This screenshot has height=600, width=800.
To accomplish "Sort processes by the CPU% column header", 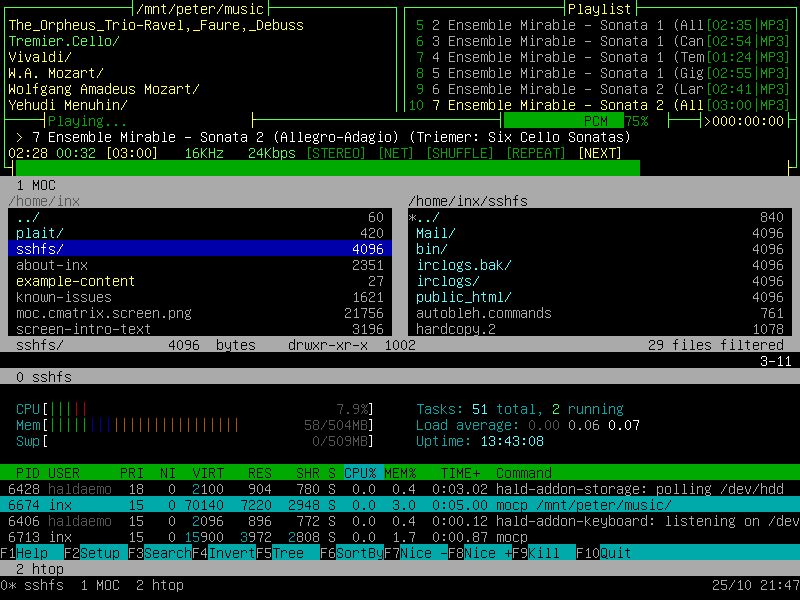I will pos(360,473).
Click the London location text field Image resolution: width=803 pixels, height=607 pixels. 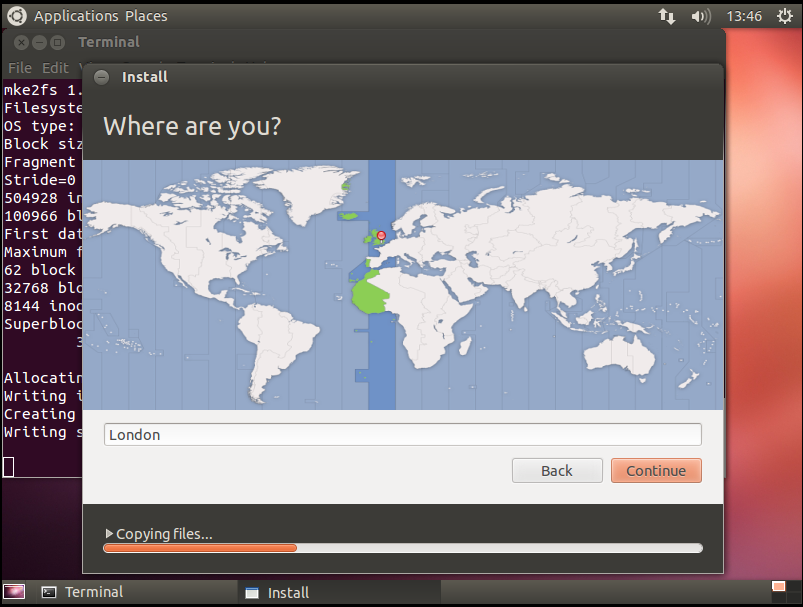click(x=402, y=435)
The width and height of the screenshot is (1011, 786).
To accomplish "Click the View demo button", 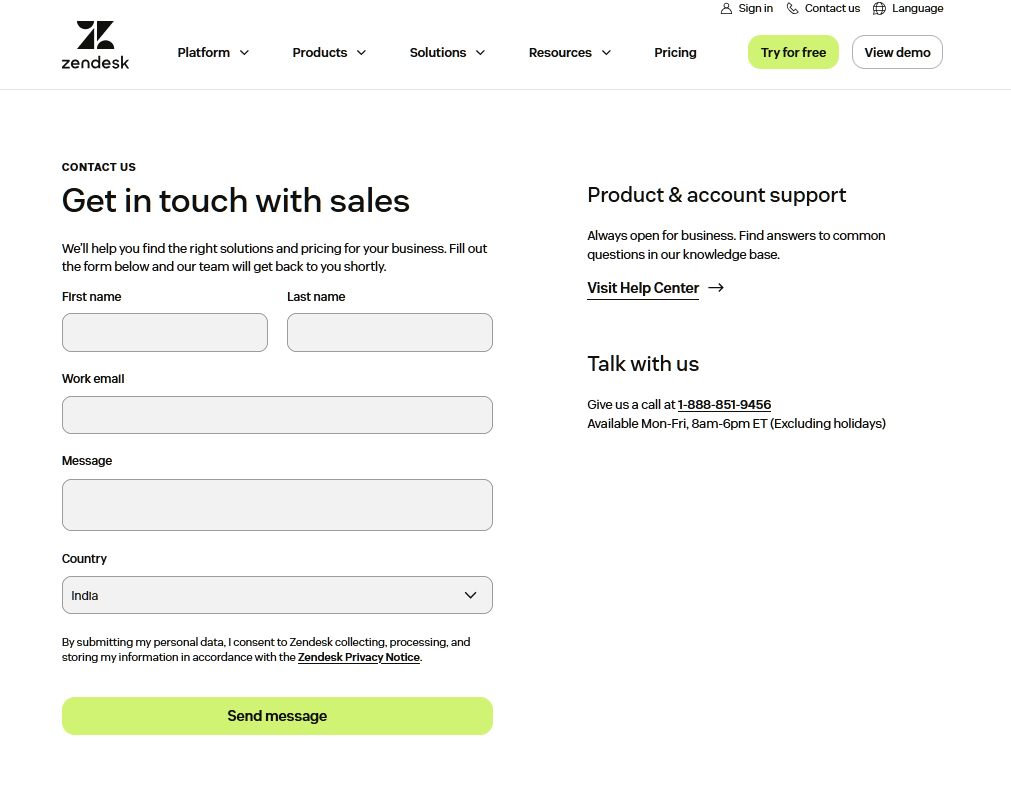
+ + + + + + +
Problem details
State the number of lines in these entries where the word "screenshot" occurs, without any other words.

Exercise response
2